_TASK STATEMENT_
Find the line with "צילום בתי מלון (1559, 868)" in the entries below, then reproduce it and every line after it down to and including the line with "ورود به حساب کاربری (161, 35)", exactly.

_DATA RECORDS_

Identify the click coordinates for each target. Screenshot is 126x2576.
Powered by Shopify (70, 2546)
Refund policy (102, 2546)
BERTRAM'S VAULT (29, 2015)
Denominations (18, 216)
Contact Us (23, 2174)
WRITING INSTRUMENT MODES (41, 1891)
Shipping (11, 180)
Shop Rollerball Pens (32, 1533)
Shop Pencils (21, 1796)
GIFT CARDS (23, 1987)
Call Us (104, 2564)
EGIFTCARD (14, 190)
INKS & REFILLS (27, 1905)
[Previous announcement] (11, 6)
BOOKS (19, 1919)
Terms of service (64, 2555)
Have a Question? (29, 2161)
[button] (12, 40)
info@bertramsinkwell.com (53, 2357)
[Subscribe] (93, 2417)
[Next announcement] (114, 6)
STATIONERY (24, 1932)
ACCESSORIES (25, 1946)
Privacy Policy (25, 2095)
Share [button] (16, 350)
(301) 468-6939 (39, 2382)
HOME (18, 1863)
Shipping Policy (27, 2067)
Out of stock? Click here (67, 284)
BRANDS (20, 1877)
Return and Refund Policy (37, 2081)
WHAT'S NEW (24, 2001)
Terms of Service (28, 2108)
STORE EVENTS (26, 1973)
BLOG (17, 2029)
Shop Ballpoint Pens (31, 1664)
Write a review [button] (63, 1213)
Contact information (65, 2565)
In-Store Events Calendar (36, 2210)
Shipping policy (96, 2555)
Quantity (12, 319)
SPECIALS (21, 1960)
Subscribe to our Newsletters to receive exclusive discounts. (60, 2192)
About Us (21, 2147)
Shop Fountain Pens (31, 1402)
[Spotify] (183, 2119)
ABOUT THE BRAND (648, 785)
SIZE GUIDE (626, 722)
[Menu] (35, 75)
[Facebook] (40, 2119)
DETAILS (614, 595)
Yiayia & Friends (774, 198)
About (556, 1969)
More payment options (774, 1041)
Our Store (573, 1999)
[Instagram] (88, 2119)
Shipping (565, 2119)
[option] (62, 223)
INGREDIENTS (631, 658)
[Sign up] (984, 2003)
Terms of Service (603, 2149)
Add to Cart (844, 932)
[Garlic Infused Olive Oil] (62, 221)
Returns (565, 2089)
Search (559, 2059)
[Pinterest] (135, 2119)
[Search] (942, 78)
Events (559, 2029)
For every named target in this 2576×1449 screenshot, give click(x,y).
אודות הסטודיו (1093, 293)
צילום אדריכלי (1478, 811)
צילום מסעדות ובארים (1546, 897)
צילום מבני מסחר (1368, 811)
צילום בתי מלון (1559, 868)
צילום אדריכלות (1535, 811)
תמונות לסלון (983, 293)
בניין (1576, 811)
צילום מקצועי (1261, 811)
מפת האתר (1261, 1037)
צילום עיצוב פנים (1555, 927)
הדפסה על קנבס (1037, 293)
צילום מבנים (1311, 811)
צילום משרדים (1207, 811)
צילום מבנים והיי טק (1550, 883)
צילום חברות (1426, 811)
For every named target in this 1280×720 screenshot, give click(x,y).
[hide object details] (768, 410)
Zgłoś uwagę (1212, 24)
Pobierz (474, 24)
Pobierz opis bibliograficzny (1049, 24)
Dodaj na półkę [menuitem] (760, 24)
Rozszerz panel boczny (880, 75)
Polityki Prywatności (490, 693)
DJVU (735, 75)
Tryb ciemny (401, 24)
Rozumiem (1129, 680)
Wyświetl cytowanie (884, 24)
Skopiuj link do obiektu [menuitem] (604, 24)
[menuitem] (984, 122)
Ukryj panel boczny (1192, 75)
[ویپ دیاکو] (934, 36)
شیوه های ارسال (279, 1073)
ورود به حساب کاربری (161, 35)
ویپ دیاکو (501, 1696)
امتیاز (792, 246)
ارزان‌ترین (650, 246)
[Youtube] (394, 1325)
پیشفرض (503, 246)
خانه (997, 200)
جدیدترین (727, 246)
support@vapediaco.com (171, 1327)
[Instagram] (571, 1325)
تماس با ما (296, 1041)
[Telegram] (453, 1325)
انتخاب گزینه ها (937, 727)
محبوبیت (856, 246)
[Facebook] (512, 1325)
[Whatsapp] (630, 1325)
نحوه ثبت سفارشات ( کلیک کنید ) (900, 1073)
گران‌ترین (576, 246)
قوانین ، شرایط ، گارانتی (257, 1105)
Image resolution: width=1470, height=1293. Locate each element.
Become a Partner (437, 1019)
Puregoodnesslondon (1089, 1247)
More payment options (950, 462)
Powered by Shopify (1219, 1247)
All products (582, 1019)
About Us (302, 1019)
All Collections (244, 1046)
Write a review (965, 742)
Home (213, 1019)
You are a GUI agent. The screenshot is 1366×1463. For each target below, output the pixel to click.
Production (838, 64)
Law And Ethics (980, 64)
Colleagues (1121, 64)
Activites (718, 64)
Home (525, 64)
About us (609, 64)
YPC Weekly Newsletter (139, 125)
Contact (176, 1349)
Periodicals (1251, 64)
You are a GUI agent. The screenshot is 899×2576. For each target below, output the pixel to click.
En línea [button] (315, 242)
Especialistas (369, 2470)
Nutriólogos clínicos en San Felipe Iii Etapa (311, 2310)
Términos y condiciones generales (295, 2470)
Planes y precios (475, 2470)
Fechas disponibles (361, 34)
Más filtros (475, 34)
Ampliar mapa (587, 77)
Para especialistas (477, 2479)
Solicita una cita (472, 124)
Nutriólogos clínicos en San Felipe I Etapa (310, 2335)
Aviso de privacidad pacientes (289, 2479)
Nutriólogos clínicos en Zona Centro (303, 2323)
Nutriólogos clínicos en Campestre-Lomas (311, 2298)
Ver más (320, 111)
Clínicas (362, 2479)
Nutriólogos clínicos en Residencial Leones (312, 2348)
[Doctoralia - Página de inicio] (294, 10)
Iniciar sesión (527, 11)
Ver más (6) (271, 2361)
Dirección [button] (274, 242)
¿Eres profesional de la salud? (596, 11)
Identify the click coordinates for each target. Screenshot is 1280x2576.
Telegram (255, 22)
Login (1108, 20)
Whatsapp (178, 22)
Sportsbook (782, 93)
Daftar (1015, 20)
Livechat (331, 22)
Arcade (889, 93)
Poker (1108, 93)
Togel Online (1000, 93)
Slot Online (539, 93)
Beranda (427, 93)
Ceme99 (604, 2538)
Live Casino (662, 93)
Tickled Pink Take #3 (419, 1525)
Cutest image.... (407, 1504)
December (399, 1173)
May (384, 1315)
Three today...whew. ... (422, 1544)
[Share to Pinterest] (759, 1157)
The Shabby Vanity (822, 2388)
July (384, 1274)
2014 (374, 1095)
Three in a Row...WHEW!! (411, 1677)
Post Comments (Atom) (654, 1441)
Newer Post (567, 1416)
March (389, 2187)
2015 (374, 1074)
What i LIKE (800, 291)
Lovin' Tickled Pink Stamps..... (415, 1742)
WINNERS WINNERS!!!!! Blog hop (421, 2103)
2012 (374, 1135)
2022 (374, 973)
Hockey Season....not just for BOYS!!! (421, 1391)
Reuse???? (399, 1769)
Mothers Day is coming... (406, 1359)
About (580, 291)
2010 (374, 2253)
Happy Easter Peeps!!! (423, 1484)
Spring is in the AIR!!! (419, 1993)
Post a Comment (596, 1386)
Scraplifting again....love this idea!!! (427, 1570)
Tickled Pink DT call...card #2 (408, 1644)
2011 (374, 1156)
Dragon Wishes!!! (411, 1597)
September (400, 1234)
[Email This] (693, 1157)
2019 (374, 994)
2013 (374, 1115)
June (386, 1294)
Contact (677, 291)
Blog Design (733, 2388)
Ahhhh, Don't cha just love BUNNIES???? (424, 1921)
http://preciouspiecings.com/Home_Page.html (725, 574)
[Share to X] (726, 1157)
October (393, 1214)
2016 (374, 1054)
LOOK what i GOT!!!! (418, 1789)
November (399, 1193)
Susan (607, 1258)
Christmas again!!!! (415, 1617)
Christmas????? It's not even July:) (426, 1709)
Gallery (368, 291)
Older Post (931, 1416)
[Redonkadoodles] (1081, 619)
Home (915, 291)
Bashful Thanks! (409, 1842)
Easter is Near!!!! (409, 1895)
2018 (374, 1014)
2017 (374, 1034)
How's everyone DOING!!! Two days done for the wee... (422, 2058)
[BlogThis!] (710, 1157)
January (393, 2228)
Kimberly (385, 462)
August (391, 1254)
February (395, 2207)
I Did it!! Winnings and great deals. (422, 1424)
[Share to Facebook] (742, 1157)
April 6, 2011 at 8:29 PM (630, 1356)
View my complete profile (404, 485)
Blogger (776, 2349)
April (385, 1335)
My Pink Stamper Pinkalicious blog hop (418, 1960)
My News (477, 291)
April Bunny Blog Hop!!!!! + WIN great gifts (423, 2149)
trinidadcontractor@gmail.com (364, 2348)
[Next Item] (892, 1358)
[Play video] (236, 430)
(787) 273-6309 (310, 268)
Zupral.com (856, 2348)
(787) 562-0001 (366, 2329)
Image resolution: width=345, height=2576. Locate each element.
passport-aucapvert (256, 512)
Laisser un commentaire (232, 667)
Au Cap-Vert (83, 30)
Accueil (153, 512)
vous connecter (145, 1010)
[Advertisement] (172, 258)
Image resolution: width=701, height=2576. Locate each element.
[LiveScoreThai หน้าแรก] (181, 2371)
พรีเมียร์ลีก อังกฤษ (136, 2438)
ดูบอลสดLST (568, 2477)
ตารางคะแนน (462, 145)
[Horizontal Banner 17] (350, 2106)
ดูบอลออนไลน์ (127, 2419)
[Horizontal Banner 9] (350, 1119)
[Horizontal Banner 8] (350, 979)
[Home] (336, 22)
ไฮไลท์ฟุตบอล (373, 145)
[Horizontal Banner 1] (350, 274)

_RESULT FOR THIS TASK_
צילום בתי מלון (1559, 868)
צילום אדריכלות (1535, 811)
תמונות לסלון (983, 293)
בניין (1576, 811)
צילום מקצועי (1261, 811)
מפת האתר (1261, 1037)
צילום עיצוב פנים (1555, 927)
הדפסה על קנבס (1037, 293)
צילום מבנים (1311, 811)
צילום משרדים (1207, 811)
צילום מבנים והיי טק (1550, 883)
צילום חברות (1426, 811)
For every named target in this 1280×720 screenshot, give click(x,y).
[hide object details] (768, 410)
Zgłoś uwagę (1212, 24)
Pobierz (474, 24)
Pobierz opis bibliograficzny (1049, 24)
Dodaj na półkę [menuitem] (760, 24)
Rozszerz panel boczny (880, 75)
Polityki Prywatności (490, 693)
DJVU (735, 75)
Tryb ciemny (401, 24)
Rozumiem (1129, 680)
Wyświetl cytowanie (884, 24)
Skopiuj link do obiektu [menuitem] (604, 24)
[menuitem] (984, 122)
Ukryj panel boczny (1192, 75)
[ویپ دیاکو] (934, 36)
شیوه های ارسال (279, 1073)
ورود به حساب کاربری (161, 35)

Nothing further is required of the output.